(Extracted data entries)
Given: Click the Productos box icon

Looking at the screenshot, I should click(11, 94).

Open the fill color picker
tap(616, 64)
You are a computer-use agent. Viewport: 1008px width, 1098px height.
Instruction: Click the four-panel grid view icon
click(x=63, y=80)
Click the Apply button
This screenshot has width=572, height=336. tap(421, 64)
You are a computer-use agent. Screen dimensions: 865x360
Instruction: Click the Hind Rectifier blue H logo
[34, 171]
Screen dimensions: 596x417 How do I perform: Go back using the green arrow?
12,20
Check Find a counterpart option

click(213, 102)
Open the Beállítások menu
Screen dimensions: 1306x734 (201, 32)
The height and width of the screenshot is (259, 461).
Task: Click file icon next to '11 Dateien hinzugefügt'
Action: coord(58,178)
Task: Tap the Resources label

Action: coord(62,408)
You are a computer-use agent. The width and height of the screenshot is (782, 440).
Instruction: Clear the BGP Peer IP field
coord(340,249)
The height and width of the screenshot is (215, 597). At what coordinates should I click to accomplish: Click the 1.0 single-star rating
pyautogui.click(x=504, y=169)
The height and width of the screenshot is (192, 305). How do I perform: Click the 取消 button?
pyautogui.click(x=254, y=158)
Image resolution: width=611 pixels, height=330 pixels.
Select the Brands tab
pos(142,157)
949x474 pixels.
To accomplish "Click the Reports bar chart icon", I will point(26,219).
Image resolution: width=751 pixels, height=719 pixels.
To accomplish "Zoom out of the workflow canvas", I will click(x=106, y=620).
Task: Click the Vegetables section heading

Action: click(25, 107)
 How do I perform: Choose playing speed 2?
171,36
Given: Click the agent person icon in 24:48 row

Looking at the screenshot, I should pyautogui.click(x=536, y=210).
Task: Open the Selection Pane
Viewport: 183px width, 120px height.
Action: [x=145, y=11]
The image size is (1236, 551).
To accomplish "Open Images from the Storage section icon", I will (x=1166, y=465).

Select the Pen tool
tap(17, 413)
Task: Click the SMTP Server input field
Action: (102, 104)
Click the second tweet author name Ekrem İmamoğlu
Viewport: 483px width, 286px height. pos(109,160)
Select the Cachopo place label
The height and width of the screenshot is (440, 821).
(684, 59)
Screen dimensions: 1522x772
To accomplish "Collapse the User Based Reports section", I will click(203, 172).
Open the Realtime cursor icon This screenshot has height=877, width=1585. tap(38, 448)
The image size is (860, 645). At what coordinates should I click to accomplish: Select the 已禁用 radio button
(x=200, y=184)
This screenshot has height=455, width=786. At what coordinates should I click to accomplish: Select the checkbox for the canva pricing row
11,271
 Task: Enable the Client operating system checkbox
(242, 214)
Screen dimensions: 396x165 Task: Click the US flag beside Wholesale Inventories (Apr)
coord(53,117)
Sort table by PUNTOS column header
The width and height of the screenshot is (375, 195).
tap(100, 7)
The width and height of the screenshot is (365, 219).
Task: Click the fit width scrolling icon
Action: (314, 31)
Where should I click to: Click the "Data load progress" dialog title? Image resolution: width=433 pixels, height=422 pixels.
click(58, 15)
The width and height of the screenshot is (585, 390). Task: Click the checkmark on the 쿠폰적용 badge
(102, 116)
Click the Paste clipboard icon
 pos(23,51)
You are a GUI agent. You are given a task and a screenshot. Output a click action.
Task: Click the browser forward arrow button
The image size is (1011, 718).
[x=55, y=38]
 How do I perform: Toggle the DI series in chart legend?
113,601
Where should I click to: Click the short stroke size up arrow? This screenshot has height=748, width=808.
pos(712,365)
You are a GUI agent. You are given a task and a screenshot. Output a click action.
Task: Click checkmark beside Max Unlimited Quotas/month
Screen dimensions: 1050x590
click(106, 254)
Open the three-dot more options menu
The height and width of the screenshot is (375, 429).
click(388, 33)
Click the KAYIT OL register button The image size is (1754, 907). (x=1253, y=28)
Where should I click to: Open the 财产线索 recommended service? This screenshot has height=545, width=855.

> [EXERCISE OBJECTIVE]: Reproduce all the data precisely, word for word.

> [FINISHED TASK]:
Given: Click the Productos box icon

Looking at the screenshot, I should click(11, 94).

Open the fill color picker
tap(616, 64)
You are a computer-use agent. Viewport: 1008px width, 1098px height.
Instruction: Click the four-panel grid view icon
click(x=63, y=80)
Click the Apply button
This screenshot has width=572, height=336. tap(421, 64)
You are a computer-use agent. Screen dimensions: 865x360
Instruction: Click the Hind Rectifier blue H logo
[34, 171]
Screen dimensions: 596x417 How do I perform: Go back using the green arrow?
12,20
Check Find a counterpart option

click(213, 102)
Open the Beállítások menu
Screen dimensions: 1306x734 (201, 32)
The height and width of the screenshot is (259, 461).
Task: Click file icon next to '11 Dateien hinzugefügt'
Action: coord(58,178)
Task: Tap the Resources label

Action: coord(62,408)
You are a computer-use agent. The width and height of the screenshot is (782, 440).
Instruction: Clear the BGP Peer IP field
coord(340,249)
The height and width of the screenshot is (215, 597). At what coordinates should I click to accomplish: Click the 1.0 single-star rating
pyautogui.click(x=504, y=169)
The height and width of the screenshot is (192, 305). How do I perform: Click the 取消 button?
pyautogui.click(x=254, y=158)
Image resolution: width=611 pixels, height=330 pixels.
Select the Brands tab
pos(142,157)
949x474 pixels.
To accomplish "Click the Reports bar chart icon", I will point(26,219).
Image resolution: width=751 pixels, height=719 pixels.
To accomplish "Zoom out of the workflow canvas", I will click(x=106, y=620).
Task: Click the Vegetables section heading

Action: click(25, 107)
 How do I perform: Choose playing speed 2?
171,36
Given: Click the agent person icon in 24:48 row

Looking at the screenshot, I should pyautogui.click(x=536, y=210).
Task: Open the Selection Pane
Viewport: 183px width, 120px height.
Action: [x=145, y=11]
The image size is (1236, 551).
To accomplish "Open Images from the Storage section icon", I will (x=1166, y=465).

Select the Pen tool
tap(17, 413)
Task: Click the SMTP Server input field
Action: (102, 104)
Click the second tweet author name Ekrem İmamoğlu
Viewport: 483px width, 286px height. pos(109,160)
Select the Cachopo place label
The height and width of the screenshot is (440, 821).
(684, 59)
Screen dimensions: 1522x772
To accomplish "Collapse the User Based Reports section", I will click(203, 172).
Open the Realtime cursor icon This screenshot has height=877, width=1585. tap(38, 448)
The image size is (860, 645). At what coordinates should I click to accomplish: Select the 已禁用 radio button
(x=200, y=184)
This screenshot has height=455, width=786. At what coordinates should I click to accomplish: Select the checkbox for the canva pricing row
11,271
 Task: Enable the Client operating system checkbox
(242, 214)
Screen dimensions: 396x165 Task: Click the US flag beside Wholesale Inventories (Apr)
coord(53,117)
Sort table by PUNTOS column header
The width and height of the screenshot is (375, 195).
tap(100, 7)
The width and height of the screenshot is (365, 219).
Task: Click the fit width scrolling icon
Action: (314, 31)
Where should I click to: Click the "Data load progress" dialog title? Image resolution: width=433 pixels, height=422 pixels.
click(58, 15)
The width and height of the screenshot is (585, 390). Task: Click the checkmark on the 쿠폰적용 badge
(102, 116)
Click the Paste clipboard icon
 pos(23,51)
You are a GUI agent. You are given a task and a screenshot. Output a click action.
Task: Click the browser forward arrow button
The image size is (1011, 718).
[x=55, y=38]
 How do I perform: Toggle the DI series in chart legend?
113,601
Where should I click to: Click the short stroke size up arrow? This screenshot has height=748, width=808.
pos(712,365)
You are a GUI agent. You are given a task and a screenshot. Output a click action.
Task: Click checkmark beside Max Unlimited Quotas/month
Screen dimensions: 1050x590
click(106, 254)
Open the three-dot more options menu
The height and width of the screenshot is (375, 429).
click(388, 33)
Click the KAYIT OL register button The image size is (1754, 907). (x=1253, y=28)
Where should I click to: Open the 财产线索 recommended service? This screenshot has height=545, width=855.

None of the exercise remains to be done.